* **Activity**: Set down the data again in full, keeping every line exactly as it is.

:::

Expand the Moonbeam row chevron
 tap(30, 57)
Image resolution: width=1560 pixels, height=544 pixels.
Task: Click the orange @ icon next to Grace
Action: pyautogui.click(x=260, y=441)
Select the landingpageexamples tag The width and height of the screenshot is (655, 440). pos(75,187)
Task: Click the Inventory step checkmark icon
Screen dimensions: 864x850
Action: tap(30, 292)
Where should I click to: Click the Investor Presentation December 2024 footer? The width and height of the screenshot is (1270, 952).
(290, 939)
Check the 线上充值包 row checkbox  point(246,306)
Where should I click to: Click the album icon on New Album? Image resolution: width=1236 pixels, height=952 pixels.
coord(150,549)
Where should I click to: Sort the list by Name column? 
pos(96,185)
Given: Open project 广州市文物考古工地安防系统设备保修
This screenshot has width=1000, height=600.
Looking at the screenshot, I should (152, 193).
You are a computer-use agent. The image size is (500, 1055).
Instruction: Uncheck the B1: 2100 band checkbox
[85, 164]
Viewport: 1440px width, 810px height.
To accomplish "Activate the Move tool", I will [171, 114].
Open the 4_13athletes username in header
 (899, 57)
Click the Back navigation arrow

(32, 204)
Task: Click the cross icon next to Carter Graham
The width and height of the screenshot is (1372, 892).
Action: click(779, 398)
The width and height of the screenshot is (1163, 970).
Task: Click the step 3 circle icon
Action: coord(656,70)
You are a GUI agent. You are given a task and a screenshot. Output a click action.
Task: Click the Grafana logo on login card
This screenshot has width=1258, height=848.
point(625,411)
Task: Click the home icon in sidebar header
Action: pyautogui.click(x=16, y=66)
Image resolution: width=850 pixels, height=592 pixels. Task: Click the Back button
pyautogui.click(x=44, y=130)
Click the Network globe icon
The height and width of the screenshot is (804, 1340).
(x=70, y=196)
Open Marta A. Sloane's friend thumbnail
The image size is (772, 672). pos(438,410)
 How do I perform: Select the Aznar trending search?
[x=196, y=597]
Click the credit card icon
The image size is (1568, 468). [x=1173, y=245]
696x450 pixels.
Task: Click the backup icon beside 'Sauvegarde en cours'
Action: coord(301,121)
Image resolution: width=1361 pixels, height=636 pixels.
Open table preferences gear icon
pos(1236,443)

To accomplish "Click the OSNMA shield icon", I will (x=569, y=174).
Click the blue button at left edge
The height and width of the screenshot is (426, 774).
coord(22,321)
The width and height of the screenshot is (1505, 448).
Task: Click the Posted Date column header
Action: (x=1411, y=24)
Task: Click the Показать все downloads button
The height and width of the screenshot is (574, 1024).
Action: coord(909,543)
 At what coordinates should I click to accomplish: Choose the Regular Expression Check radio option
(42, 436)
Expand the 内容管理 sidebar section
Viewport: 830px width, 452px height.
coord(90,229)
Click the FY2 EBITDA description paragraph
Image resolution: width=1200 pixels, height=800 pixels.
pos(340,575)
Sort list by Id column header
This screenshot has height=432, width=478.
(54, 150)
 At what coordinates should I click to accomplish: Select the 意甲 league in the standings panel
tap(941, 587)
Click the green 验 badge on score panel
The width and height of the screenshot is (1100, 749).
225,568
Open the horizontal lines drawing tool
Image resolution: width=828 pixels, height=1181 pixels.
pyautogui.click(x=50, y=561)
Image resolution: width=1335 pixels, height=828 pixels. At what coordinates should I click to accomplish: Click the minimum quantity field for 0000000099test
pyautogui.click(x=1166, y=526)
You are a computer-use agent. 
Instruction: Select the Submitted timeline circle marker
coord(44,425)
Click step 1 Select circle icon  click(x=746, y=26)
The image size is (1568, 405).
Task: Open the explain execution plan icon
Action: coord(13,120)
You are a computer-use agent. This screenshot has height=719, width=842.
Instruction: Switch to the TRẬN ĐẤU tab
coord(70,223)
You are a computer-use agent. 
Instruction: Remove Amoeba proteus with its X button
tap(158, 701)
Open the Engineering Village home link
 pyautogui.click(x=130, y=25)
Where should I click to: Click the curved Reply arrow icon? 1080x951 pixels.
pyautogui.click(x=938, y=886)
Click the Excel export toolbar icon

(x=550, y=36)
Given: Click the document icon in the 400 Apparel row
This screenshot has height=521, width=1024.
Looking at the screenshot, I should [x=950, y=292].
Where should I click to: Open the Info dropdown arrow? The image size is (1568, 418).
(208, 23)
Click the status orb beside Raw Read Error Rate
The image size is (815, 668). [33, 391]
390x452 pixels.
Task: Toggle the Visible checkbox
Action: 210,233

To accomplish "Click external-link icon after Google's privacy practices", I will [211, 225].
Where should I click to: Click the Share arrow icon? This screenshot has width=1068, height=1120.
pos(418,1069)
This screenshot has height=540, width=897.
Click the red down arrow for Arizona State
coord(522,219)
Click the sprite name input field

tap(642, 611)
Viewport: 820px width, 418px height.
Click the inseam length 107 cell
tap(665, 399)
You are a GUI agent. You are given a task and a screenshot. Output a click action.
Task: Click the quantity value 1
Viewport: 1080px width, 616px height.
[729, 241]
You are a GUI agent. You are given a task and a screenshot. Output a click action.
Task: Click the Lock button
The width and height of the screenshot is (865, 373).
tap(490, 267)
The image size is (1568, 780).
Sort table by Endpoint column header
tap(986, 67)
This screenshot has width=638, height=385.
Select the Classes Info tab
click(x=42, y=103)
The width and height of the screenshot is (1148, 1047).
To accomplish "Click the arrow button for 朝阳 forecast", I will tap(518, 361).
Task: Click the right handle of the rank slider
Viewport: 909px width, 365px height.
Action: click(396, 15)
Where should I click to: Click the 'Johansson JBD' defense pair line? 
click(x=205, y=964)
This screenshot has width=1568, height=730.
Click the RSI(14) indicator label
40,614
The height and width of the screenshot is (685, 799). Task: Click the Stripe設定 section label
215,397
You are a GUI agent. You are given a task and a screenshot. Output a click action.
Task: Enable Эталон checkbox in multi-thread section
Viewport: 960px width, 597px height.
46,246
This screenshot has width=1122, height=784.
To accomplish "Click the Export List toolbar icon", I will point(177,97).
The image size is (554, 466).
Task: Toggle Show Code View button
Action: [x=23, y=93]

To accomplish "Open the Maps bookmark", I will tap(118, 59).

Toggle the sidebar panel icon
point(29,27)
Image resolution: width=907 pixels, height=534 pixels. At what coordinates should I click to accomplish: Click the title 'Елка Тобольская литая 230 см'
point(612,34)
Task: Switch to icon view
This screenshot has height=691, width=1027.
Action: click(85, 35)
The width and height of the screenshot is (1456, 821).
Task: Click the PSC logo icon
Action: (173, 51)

:::

* **Response box**:
Expand the Moonbeam row chevron
 tap(30, 57)
Image resolution: width=1560 pixels, height=544 pixels.
Task: Click the orange @ icon next to Grace
Action: pyautogui.click(x=260, y=441)
Select the landingpageexamples tag The width and height of the screenshot is (655, 440). pos(75,187)
Task: Click the Inventory step checkmark icon
Screen dimensions: 864x850
Action: tap(30, 292)
Where should I click to: Click the Investor Presentation December 2024 footer? The width and height of the screenshot is (1270, 952).
(290, 939)
Check the 线上充值包 row checkbox  point(246,306)
Where should I click to: Click the album icon on New Album? Image resolution: width=1236 pixels, height=952 pixels.
coord(150,549)
Where should I click to: Sort the list by Name column? 
pos(96,185)
Given: Open project 广州市文物考古工地安防系统设备保修
This screenshot has width=1000, height=600.
Looking at the screenshot, I should (152, 193).
You are a computer-use agent. The image size is (500, 1055).
Instruction: Uncheck the B1: 2100 band checkbox
[85, 164]
Viewport: 1440px width, 810px height.
To accomplish "Activate the Move tool", I will [171, 114].
Open the 4_13athletes username in header
 (899, 57)
Click the Back navigation arrow

(32, 204)
Task: Click the cross icon next to Carter Graham
The width and height of the screenshot is (1372, 892).
Action: click(779, 398)
The width and height of the screenshot is (1163, 970).
Task: Click the step 3 circle icon
Action: coord(656,70)
You are a GUI agent. You are given a task and a screenshot. Output a click action.
Task: Click the Grafana logo on login card
This screenshot has width=1258, height=848.
point(625,411)
Task: Click the home icon in sidebar header
Action: pyautogui.click(x=16, y=66)
Image resolution: width=850 pixels, height=592 pixels. Task: Click the Back button
pyautogui.click(x=44, y=130)
Click the Network globe icon
The height and width of the screenshot is (804, 1340).
(x=70, y=196)
Open Marta A. Sloane's friend thumbnail
The image size is (772, 672). pos(438,410)
 How do I perform: Select the Aznar trending search?
[x=196, y=597]
Click the credit card icon
The image size is (1568, 468). [x=1173, y=245]
696x450 pixels.
Task: Click the backup icon beside 'Sauvegarde en cours'
Action: coord(301,121)
Image resolution: width=1361 pixels, height=636 pixels.
Open table preferences gear icon
pos(1236,443)

To accomplish "Click the OSNMA shield icon", I will (x=569, y=174).
Click the blue button at left edge
The height and width of the screenshot is (426, 774).
coord(22,321)
The width and height of the screenshot is (1505, 448).
Task: Click the Posted Date column header
Action: (x=1411, y=24)
Task: Click the Показать все downloads button
The height and width of the screenshot is (574, 1024).
Action: coord(909,543)
 At what coordinates should I click to accomplish: Choose the Regular Expression Check radio option
(42, 436)
Expand the 内容管理 sidebar section
Viewport: 830px width, 452px height.
coord(90,229)
Click the FY2 EBITDA description paragraph
Image resolution: width=1200 pixels, height=800 pixels.
pos(340,575)
Sort list by Id column header
This screenshot has height=432, width=478.
(54, 150)
 At what coordinates should I click to accomplish: Select the 意甲 league in the standings panel
tap(941, 587)
Click the green 验 badge on score panel
The width and height of the screenshot is (1100, 749).
225,568
Open the horizontal lines drawing tool
Image resolution: width=828 pixels, height=1181 pixels.
pyautogui.click(x=50, y=561)
Image resolution: width=1335 pixels, height=828 pixels. At what coordinates should I click to accomplish: Click the minimum quantity field for 0000000099test
pyautogui.click(x=1166, y=526)
You are a computer-use agent. 
Instruction: Select the Submitted timeline circle marker
coord(44,425)
Click step 1 Select circle icon  click(x=746, y=26)
The image size is (1568, 405).
Task: Open the explain execution plan icon
Action: coord(13,120)
You are a computer-use agent. This screenshot has height=719, width=842.
Instruction: Switch to the TRẬN ĐẤU tab
coord(70,223)
You are a computer-use agent. 
Instruction: Remove Amoeba proteus with its X button
tap(158, 701)
Open the Engineering Village home link
 pyautogui.click(x=130, y=25)
Where should I click to: Click the curved Reply arrow icon? 1080x951 pixels.
pyautogui.click(x=938, y=886)
Click the Excel export toolbar icon

(x=550, y=36)
Given: Click the document icon in the 400 Apparel row
This screenshot has height=521, width=1024.
Looking at the screenshot, I should [x=950, y=292].
Where should I click to: Open the Info dropdown arrow? The image size is (1568, 418).
(208, 23)
Click the status orb beside Raw Read Error Rate
The image size is (815, 668). [33, 391]
390x452 pixels.
Task: Toggle the Visible checkbox
Action: 210,233

To accomplish "Click external-link icon after Google's privacy practices", I will [211, 225].
Where should I click to: Click the Share arrow icon? This screenshot has width=1068, height=1120.
pos(418,1069)
This screenshot has height=540, width=897.
Click the red down arrow for Arizona State
coord(522,219)
Click the sprite name input field

tap(642, 611)
Viewport: 820px width, 418px height.
Click the inseam length 107 cell
tap(665, 399)
You are a GUI agent. You are given a task and a screenshot. Output a click action.
Task: Click the quantity value 1
Viewport: 1080px width, 616px height.
[729, 241]
You are a GUI agent. You are given a task and a screenshot. Output a click action.
Task: Click the Lock button
The width and height of the screenshot is (865, 373).
tap(490, 267)
The image size is (1568, 780).
Sort table by Endpoint column header
tap(986, 67)
This screenshot has width=638, height=385.
Select the Classes Info tab
click(x=42, y=103)
The width and height of the screenshot is (1148, 1047).
To accomplish "Click the arrow button for 朝阳 forecast", I will tap(518, 361).
Task: Click the right handle of the rank slider
Viewport: 909px width, 365px height.
Action: click(396, 15)
Where should I click to: Click the 'Johansson JBD' defense pair line? 
click(x=205, y=964)
This screenshot has width=1568, height=730.
Click the RSI(14) indicator label
40,614
The height and width of the screenshot is (685, 799). Task: Click the Stripe設定 section label
215,397
You are a GUI agent. You are given a task and a screenshot. Output a click action.
Task: Enable Эталон checkbox in multi-thread section
Viewport: 960px width, 597px height.
46,246
This screenshot has width=1122, height=784.
To accomplish "Click the Export List toolbar icon", I will point(177,97).
The image size is (554, 466).
Task: Toggle Show Code View button
Action: [x=23, y=93]

To accomplish "Open the Maps bookmark", I will tap(118, 59).

Toggle the sidebar panel icon
point(29,27)
Image resolution: width=907 pixels, height=534 pixels. At what coordinates should I click to accomplish: Click the title 'Елка Тобольская литая 230 см'
point(612,34)
Task: Switch to icon view
This screenshot has height=691, width=1027.
Action: click(85, 35)
The width and height of the screenshot is (1456, 821).
Task: Click the PSC logo icon
Action: (173, 51)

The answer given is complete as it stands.